> [Work to complete] Convert the lines between the line containing "The height and width of the screenshot is (252, 309)." and the line containing "(x=508, y=80)", inclusive, into a JSON list of strings, one string per line, omitting blank lines.

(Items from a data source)
-.-.-

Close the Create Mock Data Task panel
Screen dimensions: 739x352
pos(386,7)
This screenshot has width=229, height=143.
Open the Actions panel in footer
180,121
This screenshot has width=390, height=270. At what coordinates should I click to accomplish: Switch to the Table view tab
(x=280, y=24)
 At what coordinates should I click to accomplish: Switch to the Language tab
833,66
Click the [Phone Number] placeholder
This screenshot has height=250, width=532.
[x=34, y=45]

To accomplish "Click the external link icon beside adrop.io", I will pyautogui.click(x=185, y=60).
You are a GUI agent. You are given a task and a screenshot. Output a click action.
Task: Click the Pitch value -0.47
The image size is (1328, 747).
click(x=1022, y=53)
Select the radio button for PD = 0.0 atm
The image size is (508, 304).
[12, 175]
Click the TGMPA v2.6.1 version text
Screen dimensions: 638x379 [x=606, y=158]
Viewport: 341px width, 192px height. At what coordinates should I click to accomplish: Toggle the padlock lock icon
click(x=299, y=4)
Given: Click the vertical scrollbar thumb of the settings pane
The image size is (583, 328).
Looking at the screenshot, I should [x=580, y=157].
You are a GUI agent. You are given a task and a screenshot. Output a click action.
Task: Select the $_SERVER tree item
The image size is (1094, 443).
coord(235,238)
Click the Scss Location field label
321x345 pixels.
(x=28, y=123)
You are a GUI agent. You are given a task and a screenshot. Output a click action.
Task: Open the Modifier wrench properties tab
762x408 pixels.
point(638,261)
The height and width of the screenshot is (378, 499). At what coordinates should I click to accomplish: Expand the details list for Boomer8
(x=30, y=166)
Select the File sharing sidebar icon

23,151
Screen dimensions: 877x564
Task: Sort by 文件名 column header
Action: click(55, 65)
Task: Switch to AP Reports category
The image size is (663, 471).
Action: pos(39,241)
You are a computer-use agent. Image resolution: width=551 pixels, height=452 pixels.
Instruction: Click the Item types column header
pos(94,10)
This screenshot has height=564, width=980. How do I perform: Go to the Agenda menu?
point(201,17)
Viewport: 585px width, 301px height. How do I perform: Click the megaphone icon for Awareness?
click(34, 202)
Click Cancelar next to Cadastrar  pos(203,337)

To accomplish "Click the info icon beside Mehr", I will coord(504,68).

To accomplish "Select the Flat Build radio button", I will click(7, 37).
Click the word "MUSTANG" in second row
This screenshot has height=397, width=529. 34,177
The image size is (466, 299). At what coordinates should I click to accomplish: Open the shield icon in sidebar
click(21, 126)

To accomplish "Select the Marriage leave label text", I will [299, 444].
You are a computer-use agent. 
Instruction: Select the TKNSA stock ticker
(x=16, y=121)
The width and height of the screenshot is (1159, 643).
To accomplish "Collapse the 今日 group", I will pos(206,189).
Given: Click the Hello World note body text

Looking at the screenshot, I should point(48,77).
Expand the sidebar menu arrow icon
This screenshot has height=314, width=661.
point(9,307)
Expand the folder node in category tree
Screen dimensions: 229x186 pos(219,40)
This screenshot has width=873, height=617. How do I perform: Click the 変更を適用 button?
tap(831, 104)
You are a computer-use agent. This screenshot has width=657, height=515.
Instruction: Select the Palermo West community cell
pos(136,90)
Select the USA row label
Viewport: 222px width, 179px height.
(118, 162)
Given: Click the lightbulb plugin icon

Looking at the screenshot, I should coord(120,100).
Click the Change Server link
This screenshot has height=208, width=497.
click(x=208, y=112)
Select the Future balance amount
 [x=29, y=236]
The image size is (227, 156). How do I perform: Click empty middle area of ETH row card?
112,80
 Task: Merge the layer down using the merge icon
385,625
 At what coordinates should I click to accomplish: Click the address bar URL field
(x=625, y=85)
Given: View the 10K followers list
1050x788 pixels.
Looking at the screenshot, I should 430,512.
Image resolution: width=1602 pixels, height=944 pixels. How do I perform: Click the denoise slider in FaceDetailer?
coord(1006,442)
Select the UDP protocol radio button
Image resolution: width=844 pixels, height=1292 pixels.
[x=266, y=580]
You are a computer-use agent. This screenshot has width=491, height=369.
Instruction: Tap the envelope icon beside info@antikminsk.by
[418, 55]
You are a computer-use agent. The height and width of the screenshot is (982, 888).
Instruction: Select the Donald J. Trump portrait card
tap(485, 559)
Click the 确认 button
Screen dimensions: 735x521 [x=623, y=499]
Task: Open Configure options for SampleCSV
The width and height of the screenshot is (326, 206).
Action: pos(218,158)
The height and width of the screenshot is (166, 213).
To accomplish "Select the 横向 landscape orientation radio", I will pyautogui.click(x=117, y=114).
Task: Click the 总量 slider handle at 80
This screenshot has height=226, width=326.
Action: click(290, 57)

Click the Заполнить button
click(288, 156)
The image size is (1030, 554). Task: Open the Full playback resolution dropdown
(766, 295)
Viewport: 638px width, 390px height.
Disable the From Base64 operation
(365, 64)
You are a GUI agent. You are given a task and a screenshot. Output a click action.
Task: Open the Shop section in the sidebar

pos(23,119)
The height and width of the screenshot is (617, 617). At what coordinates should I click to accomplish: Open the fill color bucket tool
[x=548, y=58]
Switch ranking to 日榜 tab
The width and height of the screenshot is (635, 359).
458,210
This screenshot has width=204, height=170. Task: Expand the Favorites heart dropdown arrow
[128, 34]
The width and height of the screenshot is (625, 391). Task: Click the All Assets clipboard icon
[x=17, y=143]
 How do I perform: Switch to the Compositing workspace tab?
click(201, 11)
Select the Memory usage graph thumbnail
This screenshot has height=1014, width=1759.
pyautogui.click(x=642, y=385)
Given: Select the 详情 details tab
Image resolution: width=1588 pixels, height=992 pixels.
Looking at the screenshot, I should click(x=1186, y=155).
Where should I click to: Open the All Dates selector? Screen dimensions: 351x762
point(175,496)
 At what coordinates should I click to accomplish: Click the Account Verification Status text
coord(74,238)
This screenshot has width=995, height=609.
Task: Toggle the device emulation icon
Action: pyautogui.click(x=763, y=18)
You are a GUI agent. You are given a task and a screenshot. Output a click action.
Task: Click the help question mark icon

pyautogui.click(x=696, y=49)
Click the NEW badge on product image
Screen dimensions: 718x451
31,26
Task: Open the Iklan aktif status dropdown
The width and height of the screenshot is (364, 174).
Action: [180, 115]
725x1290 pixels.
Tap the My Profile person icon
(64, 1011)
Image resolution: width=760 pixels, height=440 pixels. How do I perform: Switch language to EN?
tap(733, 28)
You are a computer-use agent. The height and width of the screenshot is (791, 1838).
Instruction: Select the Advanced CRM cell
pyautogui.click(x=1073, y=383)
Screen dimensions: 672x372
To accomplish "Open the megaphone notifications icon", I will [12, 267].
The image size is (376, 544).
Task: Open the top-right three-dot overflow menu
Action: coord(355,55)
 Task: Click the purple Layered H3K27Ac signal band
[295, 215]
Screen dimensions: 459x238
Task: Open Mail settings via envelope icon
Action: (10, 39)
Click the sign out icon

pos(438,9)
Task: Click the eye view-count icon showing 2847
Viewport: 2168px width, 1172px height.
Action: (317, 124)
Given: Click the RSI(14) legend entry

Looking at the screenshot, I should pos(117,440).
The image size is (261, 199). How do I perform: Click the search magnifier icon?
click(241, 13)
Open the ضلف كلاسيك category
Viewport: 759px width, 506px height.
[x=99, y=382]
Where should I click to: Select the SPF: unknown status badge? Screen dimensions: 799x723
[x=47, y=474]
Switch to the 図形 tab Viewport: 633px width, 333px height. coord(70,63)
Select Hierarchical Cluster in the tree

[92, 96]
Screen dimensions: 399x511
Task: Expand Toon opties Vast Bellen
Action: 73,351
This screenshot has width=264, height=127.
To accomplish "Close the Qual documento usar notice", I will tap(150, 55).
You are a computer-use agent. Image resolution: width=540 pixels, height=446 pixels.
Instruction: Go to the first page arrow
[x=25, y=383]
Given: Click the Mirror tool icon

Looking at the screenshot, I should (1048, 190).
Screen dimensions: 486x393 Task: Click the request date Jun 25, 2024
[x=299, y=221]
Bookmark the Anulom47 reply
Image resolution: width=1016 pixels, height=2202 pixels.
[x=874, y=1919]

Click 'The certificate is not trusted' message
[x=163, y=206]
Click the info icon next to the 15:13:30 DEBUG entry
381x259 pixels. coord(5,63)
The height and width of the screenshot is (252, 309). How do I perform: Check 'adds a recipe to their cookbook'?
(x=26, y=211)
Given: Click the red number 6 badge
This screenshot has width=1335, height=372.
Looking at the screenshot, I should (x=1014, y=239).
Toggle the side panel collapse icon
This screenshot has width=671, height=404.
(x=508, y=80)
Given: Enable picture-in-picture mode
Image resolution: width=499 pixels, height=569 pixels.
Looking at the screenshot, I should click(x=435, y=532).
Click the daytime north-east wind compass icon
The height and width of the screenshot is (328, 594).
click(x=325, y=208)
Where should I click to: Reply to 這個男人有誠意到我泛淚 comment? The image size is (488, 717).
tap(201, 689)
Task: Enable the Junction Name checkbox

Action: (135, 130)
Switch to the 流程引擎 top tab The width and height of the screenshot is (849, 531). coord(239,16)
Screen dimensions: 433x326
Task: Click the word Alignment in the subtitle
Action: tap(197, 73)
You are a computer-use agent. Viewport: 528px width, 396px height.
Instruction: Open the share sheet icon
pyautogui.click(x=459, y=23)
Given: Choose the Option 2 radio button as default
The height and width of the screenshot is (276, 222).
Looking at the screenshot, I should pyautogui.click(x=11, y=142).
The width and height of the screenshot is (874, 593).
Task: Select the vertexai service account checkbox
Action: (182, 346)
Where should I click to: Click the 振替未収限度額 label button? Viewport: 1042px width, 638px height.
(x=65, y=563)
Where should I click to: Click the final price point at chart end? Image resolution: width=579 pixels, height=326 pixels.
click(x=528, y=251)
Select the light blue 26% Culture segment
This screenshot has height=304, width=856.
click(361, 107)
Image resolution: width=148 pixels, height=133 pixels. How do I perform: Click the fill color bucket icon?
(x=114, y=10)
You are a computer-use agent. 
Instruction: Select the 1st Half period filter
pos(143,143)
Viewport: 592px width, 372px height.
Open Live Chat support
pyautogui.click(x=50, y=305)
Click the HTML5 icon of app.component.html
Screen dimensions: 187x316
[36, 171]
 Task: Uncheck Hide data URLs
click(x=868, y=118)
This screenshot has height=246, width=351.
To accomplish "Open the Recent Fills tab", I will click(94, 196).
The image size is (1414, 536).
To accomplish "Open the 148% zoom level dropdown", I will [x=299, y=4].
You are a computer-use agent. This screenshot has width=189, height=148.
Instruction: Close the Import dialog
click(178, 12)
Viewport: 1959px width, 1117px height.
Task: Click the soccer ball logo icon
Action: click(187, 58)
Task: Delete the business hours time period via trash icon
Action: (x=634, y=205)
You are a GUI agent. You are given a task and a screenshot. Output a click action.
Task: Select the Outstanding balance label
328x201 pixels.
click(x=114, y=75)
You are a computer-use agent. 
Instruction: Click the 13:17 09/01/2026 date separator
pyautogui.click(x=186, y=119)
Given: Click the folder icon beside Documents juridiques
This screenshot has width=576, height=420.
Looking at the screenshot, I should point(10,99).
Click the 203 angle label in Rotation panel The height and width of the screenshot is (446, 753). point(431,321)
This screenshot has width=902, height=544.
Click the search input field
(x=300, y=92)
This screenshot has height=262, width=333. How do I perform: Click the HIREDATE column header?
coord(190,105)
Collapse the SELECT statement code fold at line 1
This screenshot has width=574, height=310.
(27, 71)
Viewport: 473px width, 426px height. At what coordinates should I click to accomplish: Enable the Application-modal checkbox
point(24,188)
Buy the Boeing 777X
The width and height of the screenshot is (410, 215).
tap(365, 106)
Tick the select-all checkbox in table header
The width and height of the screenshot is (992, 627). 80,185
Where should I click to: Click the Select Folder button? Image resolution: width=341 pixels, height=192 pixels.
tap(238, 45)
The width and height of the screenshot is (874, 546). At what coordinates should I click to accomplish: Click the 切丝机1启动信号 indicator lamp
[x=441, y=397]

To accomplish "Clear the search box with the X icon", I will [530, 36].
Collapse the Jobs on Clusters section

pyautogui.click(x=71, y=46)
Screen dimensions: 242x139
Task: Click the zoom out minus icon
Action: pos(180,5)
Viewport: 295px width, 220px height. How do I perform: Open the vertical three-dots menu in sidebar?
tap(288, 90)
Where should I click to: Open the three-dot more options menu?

-.-.-

> [Response to the task]
[
  "The height and width of the screenshot is (252, 309). How do I perform: Check 'adds a recipe to their cookbook'?",
  "(x=26, y=211)",
  "Given: Click the red number 6 badge",
  "This screenshot has width=1335, height=372.",
  "Looking at the screenshot, I should (x=1014, y=239).",
  "Toggle the side panel collapse icon",
  "This screenshot has width=671, height=404.",
  "(x=508, y=80)"
]